When the phone rang Bruno did not want to answer it, but it was that sweet girl at the BBC, the one who did all the obits, asking for a statement from Bruno “just in case we learn the worst.” Bruno ran through the usual bio, the artist orphaned, his parents killed in a landslide in the Santa Cruz Mountains. Very early promise, astounding success while he was still in his teens. If he died a great loss to art world, to the world of thinking people.
That sounds so archaic, he told himself. There are no thinking people anymore. The sweet BBC voice thanked him, and rang off.
Bruno realized how badly he was trembling. It was the truth: he loved Curtis.
Margaret Darcy Newns, thought Bruno, will not necessarily have the good judgment to let me and me alone dispose of the latest, marvelous drawings of Curtis Newns. Besides, bereaved family members had been known to destroy valuable manuscripts, precious works, in the blind throes of sorrow. And maybe there was a grand work-in-progress, a new painting half-done but exciting enough so that Bruno could point to it before selected journalists and say: I knew he was working on something exquisite, and here it is, a bare inkling of what it could have been, of course …
There almost had to be something like that tucked away somewher
e.
“It’s so sad,” said Andy.
Was it possible that Andy wanted him to stay?
Trembling, giddy, almost believing that if he arrived in San Francisco in time all would be well, he took a moment to reflect upon Andy’s words. Like so many of the young, Andy was preoccupied with his own reactions, discovering in sorrow something new about himself.
But Bruno did not believe in lingering over sadness. He believed, above all else, in the preemptive strike.
“After all the things Red Patterson tried to do for him, too,” said Andy, putting the espresso maker on the stove.
That stopped Bruno. “Patterson is personally responsible for this.”
“He was just,” said Andy, airily, “trying to save Curtis Newns from himself.”
Bruno saw actual spots before his eyes, flashing. “Patterson is a fake.”
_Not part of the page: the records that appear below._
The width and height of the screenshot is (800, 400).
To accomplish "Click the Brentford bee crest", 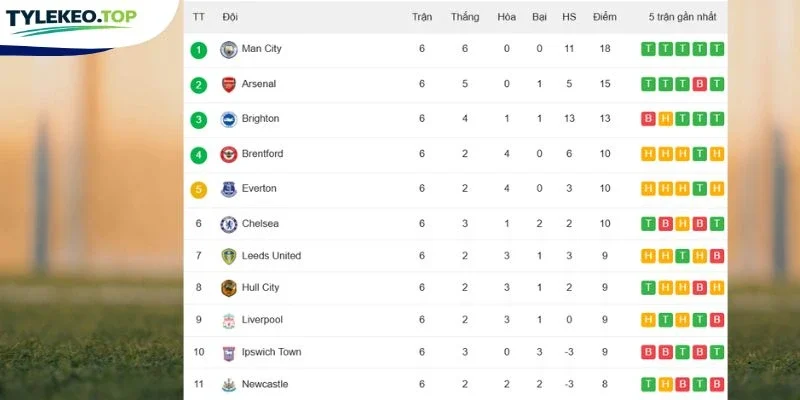I will (229, 154).
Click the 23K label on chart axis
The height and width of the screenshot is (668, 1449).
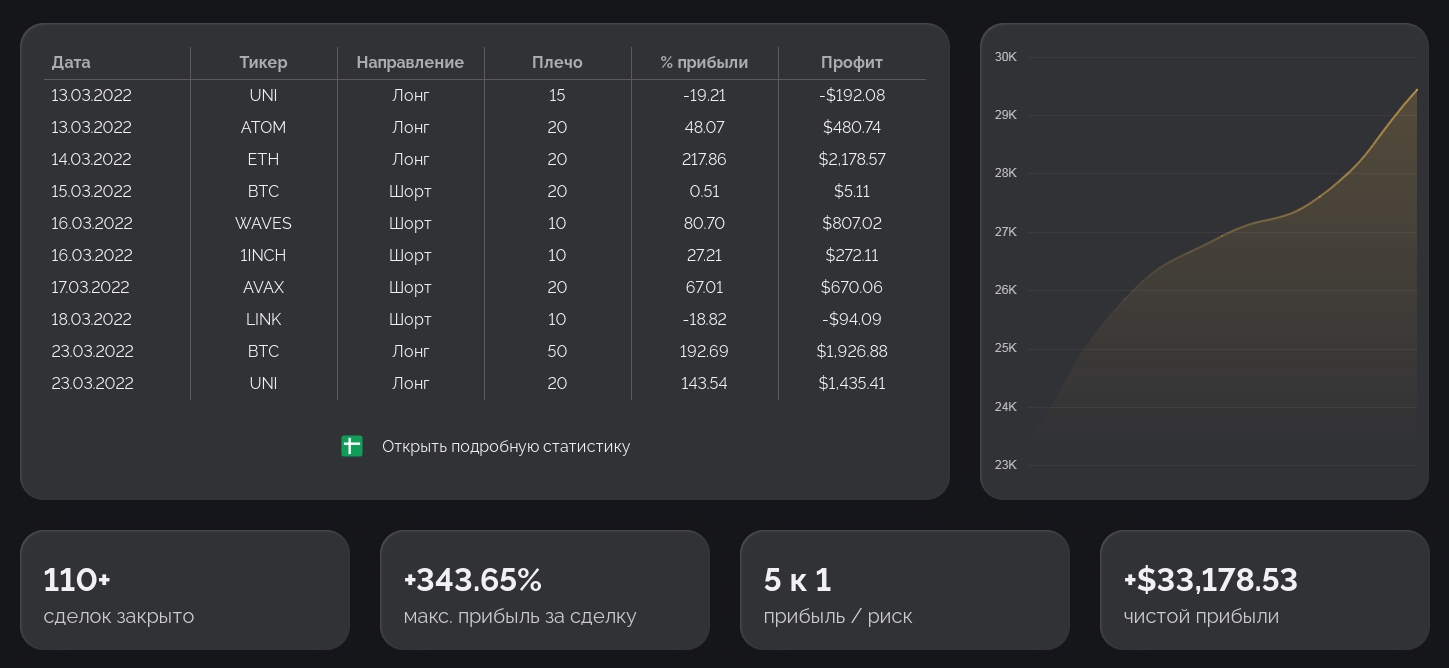(1005, 465)
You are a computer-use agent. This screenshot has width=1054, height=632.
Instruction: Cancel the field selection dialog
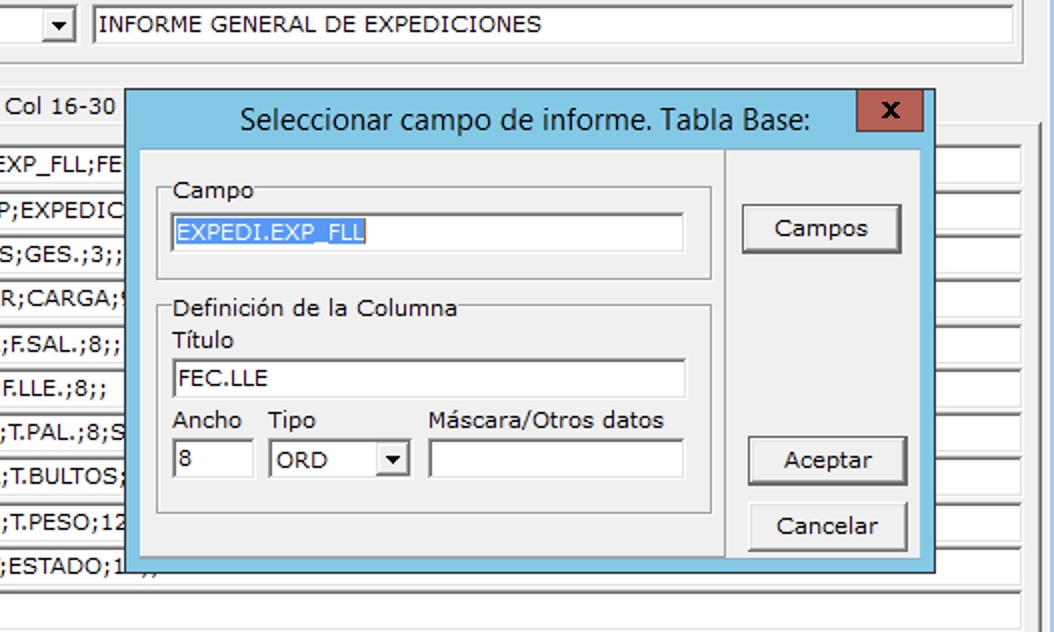827,526
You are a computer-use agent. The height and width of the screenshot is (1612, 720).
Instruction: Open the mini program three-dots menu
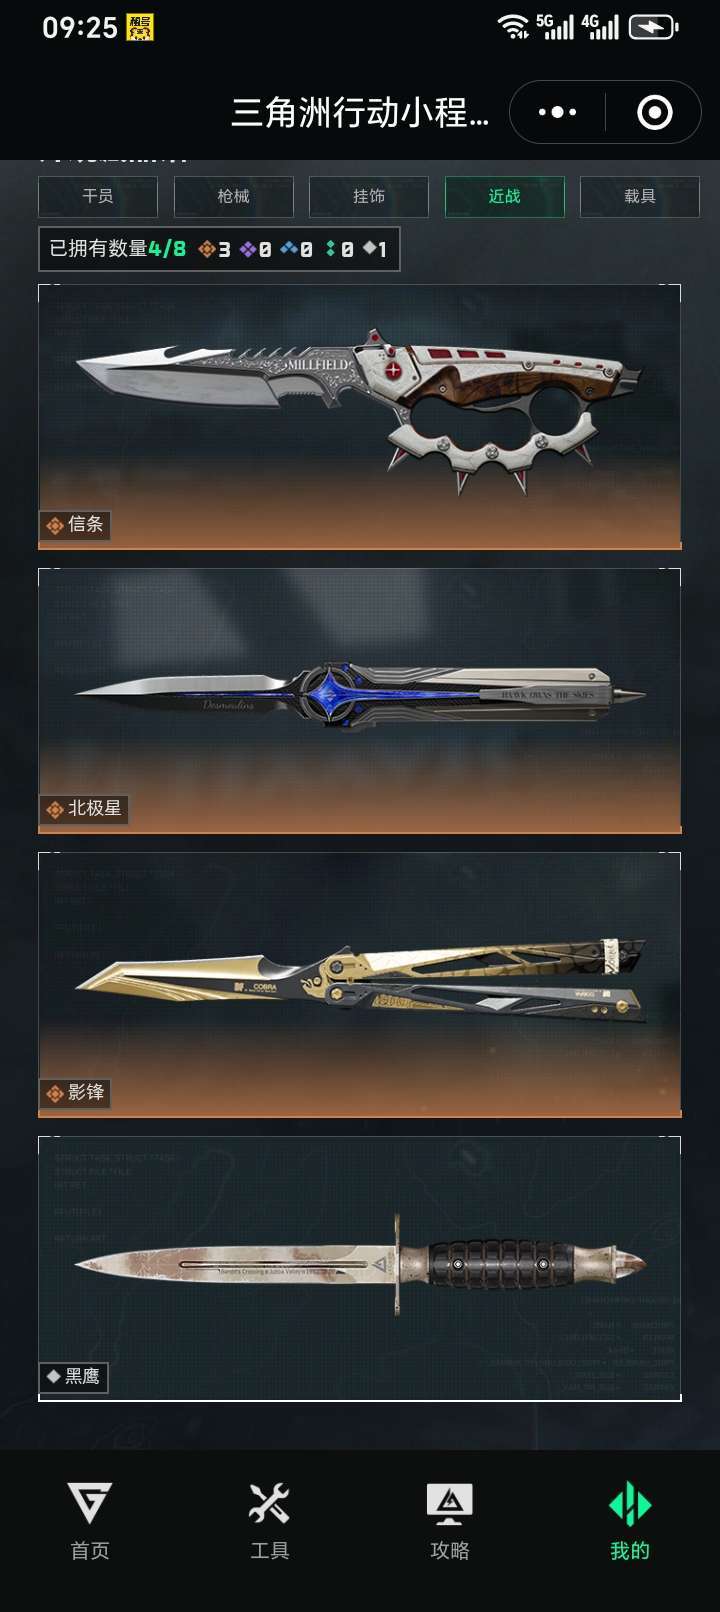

“He has revolutionized psychotherapy,” said Andy, in the tone of someone explaining the profound to the dim-witted.
“I am going to expose Patterson for what he is,” said Bruno, glancing through his wallet, aware that while the San Pablo Foundation would pay for all of his expenses there were tips, snacks, the occasional liquid refreshment.
“Do you realize the thousands of people he’s helped, worldwide?” asked Andy. “There’s a network of people devoted to him.”
Bruno smiled. “He’s going to need them.”
“Red Patterson might not even be alive,” said Andy, with that talent for the dramatic that Bruno had so recently found refreshing.
When the phone rang again it was Renata San Pablo. The connection was crisp. Satellite lag was a phenomenon of the past. “I don’t know where to begin,” she said.
“I know exactly how you feel,” said Bruno.
“I am wondering how to make you suffer,” said Renata, with something like good humor. She was no doubt enjoying this, thought Bruno. So much of her life was a game. Although it was a contest she felt she needed to win, it was a pleasure, too. Just now she felt she had Bruno at a disadvantage, and this made her perversely kind, despite her choice of words.